───── The data

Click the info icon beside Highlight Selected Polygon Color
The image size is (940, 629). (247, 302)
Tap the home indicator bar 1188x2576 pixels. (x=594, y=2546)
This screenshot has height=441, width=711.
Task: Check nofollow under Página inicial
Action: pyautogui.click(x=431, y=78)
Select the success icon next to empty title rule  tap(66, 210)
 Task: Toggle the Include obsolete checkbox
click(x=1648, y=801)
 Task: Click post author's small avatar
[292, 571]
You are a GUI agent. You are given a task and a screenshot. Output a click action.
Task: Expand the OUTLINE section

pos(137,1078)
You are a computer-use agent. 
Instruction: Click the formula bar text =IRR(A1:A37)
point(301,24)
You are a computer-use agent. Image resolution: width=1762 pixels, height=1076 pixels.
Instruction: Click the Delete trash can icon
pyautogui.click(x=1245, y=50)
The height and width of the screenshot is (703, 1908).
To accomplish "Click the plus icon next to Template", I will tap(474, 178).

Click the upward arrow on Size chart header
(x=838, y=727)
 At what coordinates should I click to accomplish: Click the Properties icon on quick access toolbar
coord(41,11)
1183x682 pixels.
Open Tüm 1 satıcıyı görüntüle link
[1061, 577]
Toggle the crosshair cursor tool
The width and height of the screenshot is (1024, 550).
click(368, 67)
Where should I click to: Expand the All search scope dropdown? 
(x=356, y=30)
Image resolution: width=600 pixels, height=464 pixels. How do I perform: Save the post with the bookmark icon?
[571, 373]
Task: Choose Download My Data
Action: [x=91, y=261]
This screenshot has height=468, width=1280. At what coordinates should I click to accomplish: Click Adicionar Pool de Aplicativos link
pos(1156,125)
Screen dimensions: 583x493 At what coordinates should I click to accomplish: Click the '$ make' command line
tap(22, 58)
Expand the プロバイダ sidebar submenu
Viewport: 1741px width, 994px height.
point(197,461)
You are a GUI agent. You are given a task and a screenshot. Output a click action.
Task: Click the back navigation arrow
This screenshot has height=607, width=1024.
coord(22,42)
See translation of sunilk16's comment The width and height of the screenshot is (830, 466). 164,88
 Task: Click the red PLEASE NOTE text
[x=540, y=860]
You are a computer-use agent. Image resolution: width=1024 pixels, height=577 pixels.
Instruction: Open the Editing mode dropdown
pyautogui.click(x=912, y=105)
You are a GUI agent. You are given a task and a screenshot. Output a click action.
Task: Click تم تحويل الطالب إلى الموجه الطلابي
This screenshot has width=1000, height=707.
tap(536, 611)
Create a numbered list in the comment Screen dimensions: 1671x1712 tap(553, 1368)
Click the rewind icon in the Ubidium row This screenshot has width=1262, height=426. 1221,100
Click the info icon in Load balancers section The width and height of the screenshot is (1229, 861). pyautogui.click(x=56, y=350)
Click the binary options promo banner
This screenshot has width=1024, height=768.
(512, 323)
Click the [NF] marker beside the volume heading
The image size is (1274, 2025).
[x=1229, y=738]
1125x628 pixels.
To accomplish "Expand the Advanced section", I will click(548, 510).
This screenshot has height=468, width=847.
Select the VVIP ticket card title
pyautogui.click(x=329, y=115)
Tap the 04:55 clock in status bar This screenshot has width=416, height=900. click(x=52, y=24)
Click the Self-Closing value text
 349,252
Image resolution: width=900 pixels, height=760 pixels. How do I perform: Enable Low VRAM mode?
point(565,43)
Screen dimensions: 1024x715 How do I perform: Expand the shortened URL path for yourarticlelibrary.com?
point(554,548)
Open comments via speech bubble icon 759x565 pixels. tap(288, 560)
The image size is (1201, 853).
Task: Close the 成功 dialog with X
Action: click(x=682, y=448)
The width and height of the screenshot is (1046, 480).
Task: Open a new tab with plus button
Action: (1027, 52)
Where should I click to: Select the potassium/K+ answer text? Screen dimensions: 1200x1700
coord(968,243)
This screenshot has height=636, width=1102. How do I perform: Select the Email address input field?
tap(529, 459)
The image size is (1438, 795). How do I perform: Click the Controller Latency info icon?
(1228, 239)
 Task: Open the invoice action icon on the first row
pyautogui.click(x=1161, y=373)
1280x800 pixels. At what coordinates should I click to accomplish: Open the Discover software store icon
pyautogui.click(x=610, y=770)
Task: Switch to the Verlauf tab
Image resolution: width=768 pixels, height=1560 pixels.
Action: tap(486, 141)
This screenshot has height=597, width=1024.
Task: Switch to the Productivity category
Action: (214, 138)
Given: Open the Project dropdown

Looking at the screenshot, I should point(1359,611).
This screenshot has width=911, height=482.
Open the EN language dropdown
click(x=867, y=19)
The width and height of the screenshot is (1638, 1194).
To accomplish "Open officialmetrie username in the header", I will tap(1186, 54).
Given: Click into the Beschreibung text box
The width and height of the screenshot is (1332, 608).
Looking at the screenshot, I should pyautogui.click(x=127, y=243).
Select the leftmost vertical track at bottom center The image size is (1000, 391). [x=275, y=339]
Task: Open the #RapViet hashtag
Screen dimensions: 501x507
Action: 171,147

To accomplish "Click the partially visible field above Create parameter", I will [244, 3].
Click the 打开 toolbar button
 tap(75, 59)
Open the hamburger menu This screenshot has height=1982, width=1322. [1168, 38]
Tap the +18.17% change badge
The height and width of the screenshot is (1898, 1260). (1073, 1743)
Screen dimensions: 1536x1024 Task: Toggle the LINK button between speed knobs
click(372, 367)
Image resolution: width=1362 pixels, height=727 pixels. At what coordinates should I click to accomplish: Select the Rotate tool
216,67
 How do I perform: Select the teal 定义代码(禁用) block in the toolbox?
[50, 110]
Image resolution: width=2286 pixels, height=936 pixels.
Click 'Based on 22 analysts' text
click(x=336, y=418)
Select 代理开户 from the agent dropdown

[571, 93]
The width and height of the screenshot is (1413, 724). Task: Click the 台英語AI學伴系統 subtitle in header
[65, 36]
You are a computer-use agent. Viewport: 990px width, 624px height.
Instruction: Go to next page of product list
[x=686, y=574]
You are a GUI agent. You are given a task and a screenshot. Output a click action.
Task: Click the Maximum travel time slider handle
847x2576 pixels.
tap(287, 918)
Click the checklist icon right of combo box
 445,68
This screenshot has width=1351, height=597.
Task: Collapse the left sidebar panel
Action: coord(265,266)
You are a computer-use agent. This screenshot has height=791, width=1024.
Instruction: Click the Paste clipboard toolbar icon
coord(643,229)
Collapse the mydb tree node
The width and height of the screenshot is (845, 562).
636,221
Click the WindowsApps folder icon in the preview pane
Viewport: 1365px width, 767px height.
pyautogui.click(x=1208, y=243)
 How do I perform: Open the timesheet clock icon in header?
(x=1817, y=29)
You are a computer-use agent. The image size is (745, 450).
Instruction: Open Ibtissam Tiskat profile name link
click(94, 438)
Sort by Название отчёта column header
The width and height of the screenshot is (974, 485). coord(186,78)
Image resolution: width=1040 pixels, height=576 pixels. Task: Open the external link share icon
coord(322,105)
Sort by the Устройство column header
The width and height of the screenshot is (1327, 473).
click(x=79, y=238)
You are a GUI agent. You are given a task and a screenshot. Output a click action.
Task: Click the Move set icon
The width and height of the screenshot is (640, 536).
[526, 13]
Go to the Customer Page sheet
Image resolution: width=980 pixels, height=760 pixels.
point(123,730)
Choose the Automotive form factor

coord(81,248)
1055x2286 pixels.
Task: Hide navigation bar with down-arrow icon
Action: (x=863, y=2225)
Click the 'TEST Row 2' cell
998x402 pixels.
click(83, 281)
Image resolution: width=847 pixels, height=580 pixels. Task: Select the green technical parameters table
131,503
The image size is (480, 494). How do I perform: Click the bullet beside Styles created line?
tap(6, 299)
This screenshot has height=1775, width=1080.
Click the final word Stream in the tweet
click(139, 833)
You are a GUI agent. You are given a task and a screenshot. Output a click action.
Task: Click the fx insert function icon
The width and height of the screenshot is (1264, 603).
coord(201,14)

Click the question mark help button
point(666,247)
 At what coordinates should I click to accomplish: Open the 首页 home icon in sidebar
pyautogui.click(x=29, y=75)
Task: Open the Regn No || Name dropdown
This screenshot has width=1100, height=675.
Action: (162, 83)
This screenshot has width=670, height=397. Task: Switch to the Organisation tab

──────────

_Exercise requirements:_
Above this instruction are the records; retype exactly the lines from the one containing "Task: Expand the OUTLINE section" up to and including the one containing "You are a computer-use agent. Image resolution: width=1024".

_Response to this exercise:_
Task: Expand the OUTLINE section

pos(137,1078)
You are a computer-use agent. 
Instruction: Click the formula bar text =IRR(A1:A37)
point(301,24)
You are a computer-use agent. Image resolution: width=1762 pixels, height=1076 pixels.
Instruction: Click the Delete trash can icon
pyautogui.click(x=1245, y=50)
The height and width of the screenshot is (703, 1908).
To accomplish "Click the plus icon next to Template", I will tap(474, 178).

Click the upward arrow on Size chart header
(x=838, y=727)
 At what coordinates should I click to accomplish: Click the Properties icon on quick access toolbar
coord(41,11)
1183x682 pixels.
Open Tüm 1 satıcıyı görüntüle link
[1061, 577]
Toggle the crosshair cursor tool
The width and height of the screenshot is (1024, 550).
click(368, 67)
Where should I click to: Expand the All search scope dropdown? 
(x=356, y=30)
Image resolution: width=600 pixels, height=464 pixels. How do I perform: Save the post with the bookmark icon?
[571, 373]
Task: Choose Download My Data
Action: [x=91, y=261]
This screenshot has height=468, width=1280. At what coordinates should I click to accomplish: Click Adicionar Pool de Aplicativos link
pos(1156,125)
Screen dimensions: 583x493 At what coordinates should I click to accomplish: Click the '$ make' command line
tap(22, 58)
Expand the プロバイダ sidebar submenu
Viewport: 1741px width, 994px height.
point(197,461)
You are a GUI agent. You are given a task and a screenshot. Output a click action.
Task: Click the back navigation arrow
This screenshot has height=607, width=1024.
coord(22,42)
See translation of sunilk16's comment The width and height of the screenshot is (830, 466). 164,88
 Task: Click the red PLEASE NOTE text
[x=540, y=860]
You are a computer-use agent. Image resolution: width=1024 pixels, height=577 pixels.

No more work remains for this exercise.